WORK ITEM: A verbatim repeat of the records beneath this line is needed.

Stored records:
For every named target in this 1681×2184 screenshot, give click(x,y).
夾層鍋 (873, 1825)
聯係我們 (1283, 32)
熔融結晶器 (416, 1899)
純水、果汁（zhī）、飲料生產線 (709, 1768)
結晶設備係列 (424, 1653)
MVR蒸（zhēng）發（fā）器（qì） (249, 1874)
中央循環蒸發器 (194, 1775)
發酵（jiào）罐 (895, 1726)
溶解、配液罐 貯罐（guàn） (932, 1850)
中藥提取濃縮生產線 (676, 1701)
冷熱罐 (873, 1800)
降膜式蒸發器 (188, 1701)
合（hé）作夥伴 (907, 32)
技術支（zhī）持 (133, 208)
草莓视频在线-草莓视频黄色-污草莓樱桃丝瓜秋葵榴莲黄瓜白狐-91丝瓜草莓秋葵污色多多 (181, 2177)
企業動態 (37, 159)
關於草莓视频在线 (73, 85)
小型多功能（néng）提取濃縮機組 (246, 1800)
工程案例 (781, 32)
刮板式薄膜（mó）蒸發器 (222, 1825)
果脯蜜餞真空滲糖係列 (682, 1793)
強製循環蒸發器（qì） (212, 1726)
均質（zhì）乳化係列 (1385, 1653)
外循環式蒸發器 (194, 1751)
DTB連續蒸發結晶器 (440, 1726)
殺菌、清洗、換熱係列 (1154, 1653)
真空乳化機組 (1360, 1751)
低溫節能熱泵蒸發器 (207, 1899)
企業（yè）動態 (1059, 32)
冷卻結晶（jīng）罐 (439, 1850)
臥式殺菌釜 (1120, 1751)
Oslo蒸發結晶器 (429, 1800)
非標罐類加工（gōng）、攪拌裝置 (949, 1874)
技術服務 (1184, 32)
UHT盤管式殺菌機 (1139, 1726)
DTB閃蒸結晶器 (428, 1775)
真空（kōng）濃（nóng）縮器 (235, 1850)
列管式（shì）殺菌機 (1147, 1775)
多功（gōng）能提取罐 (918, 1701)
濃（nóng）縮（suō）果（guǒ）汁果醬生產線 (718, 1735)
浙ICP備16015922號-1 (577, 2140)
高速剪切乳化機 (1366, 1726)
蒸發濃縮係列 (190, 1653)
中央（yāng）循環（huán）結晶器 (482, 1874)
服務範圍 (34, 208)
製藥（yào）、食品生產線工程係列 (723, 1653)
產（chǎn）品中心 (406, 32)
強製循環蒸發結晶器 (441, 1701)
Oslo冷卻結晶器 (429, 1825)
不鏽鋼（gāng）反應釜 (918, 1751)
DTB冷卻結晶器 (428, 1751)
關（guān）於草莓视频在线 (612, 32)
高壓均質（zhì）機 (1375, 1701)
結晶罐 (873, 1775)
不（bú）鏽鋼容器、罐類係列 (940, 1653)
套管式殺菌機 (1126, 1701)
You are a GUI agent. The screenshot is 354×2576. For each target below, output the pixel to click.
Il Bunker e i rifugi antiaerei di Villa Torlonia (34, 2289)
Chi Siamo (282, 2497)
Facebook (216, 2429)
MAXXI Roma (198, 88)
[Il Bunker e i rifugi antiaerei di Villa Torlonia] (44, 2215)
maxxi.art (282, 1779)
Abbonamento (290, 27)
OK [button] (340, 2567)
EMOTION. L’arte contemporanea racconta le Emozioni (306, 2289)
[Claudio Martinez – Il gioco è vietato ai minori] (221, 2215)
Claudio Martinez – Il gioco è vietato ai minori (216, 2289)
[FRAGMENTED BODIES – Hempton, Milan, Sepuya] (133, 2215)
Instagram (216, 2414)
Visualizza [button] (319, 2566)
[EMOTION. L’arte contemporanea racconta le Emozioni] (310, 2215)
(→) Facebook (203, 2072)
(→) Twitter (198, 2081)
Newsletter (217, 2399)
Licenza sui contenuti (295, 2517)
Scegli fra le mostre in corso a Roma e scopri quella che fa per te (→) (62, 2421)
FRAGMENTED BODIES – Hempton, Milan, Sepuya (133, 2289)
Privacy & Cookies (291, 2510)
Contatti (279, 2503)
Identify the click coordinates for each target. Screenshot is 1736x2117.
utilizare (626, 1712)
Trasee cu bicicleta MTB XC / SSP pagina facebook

ANSWER BOX:
For every named target in this 1681×2184 screenshot, give click(x,y).
夾層鍋 (873, 1825)
聯係我們 (1283, 32)
熔融結晶器 (416, 1899)
純水、果汁（zhī）、飲料生產線 (709, 1768)
結晶設備係列 (424, 1653)
MVR蒸（zhēng）發（fā）器（qì） (249, 1874)
中央循環蒸發器 (194, 1775)
發酵（jiào）罐 (895, 1726)
溶解、配液罐 貯罐（guàn） (932, 1850)
中藥提取濃縮生產線 (676, 1701)
冷熱罐 (873, 1800)
降膜式蒸發器 (188, 1701)
合（hé）作夥伴 (907, 32)
技術支（zhī）持 (133, 208)
草莓视频在线-草莓视频黄色-污草莓樱桃丝瓜秋葵榴莲黄瓜白狐-91丝瓜草莓秋葵污色多多 (181, 2177)
企業動態 (37, 159)
關於草莓视频在线 (73, 85)
小型多功能（néng）提取濃縮機組 (246, 1800)
工程案例 (781, 32)
刮板式薄膜（mó）蒸發器 (222, 1825)
果脯蜜餞真空滲糖係列 (682, 1793)
強製循環蒸發器（qì） (212, 1726)
均質（zhì）乳化係列 (1385, 1653)
外循環式蒸發器 (194, 1751)
DTB連續蒸發結晶器 (440, 1726)
殺菌、清洗、換熱係列 (1154, 1653)
真空乳化機組 (1360, 1751)
低溫節能熱泵蒸發器 (207, 1899)
企業（yè）動態 (1059, 32)
冷卻結晶（jīng）罐 (439, 1850)
臥式殺菌釜 (1120, 1751)
Oslo蒸發結晶器 (429, 1800)
非標罐類加工（gōng）、攪拌裝置 (949, 1874)
技術服務 (1184, 32)
UHT盤管式殺菌機 (1139, 1726)
DTB閃蒸結晶器 (428, 1775)
真空（kōng）濃（nóng）縮器 (235, 1850)
列管式（shì）殺菌機 (1147, 1775)
多功（gōng）能提取罐 (918, 1701)
濃（nóng）縮（suō）果（guǒ）汁果醬生產線 (718, 1735)
浙ICP備16015922號-1 (577, 2140)
高速剪切乳化機 (1366, 1726)
蒸發濃縮係列 (190, 1653)
中央（yāng）循環（huán）結晶器 (482, 1874)
服務範圍 (34, 208)
製藥（yào）、食品生產線工程係列 (723, 1653)
產（chǎn）品中心 (406, 32)
強製循環蒸發結晶器 (441, 1701)
Oslo冷卻結晶器 (429, 1825)
不鏽鋼（gāng）反應釜 (918, 1751)
DTB冷卻結晶器 (428, 1751)
關（guān）於草莓视频在线 (612, 32)
高壓均質（zhì）機 (1375, 1701)
結晶罐 (873, 1775)
不（bú）鏽鋼容器、罐類係列 (940, 1653)
套管式殺菌機 (1126, 1701)
You are a GUI agent. The screenshot is 354×2576. For each target below, output the pixel to click.
Il Bunker e i rifugi antiaerei di Villa Torlonia (34, 2289)
Chi Siamo (282, 2497)
Facebook (216, 2429)
MAXXI Roma (198, 88)
[Il Bunker e i rifugi antiaerei di Villa Torlonia] (44, 2215)
maxxi.art (282, 1779)
Abbonamento (290, 27)
OK [button] (340, 2567)
EMOTION. L’arte contemporanea racconta le Emozioni (306, 2289)
[Claudio Martinez – Il gioco è vietato ai minori] (221, 2215)
Claudio Martinez – Il gioco è vietato ai minori (216, 2289)
[FRAGMENTED BODIES – Hempton, Milan, Sepuya] (133, 2215)
Instagram (216, 2414)
Visualizza [button] (319, 2566)
[EMOTION. L’arte contemporanea racconta le Emozioni] (310, 2215)
(→) Facebook (203, 2072)
(→) Twitter (198, 2081)
Newsletter (217, 2399)
Licenza sui contenuti (295, 2517)
Scegli fra le mostre in corso a Roma e scopri quella che fa per te (→) (62, 2421)
FRAGMENTED BODIES – Hempton, Milan, Sepuya (133, 2289)
Privacy & Cookies (291, 2510)
Contatti (279, 2503)
Identify the click coordinates for each target. Screenshot is 1736x2117.
utilizare (626, 1712)
Trasee cu bicicleta MTB XC / SSP pagina facebook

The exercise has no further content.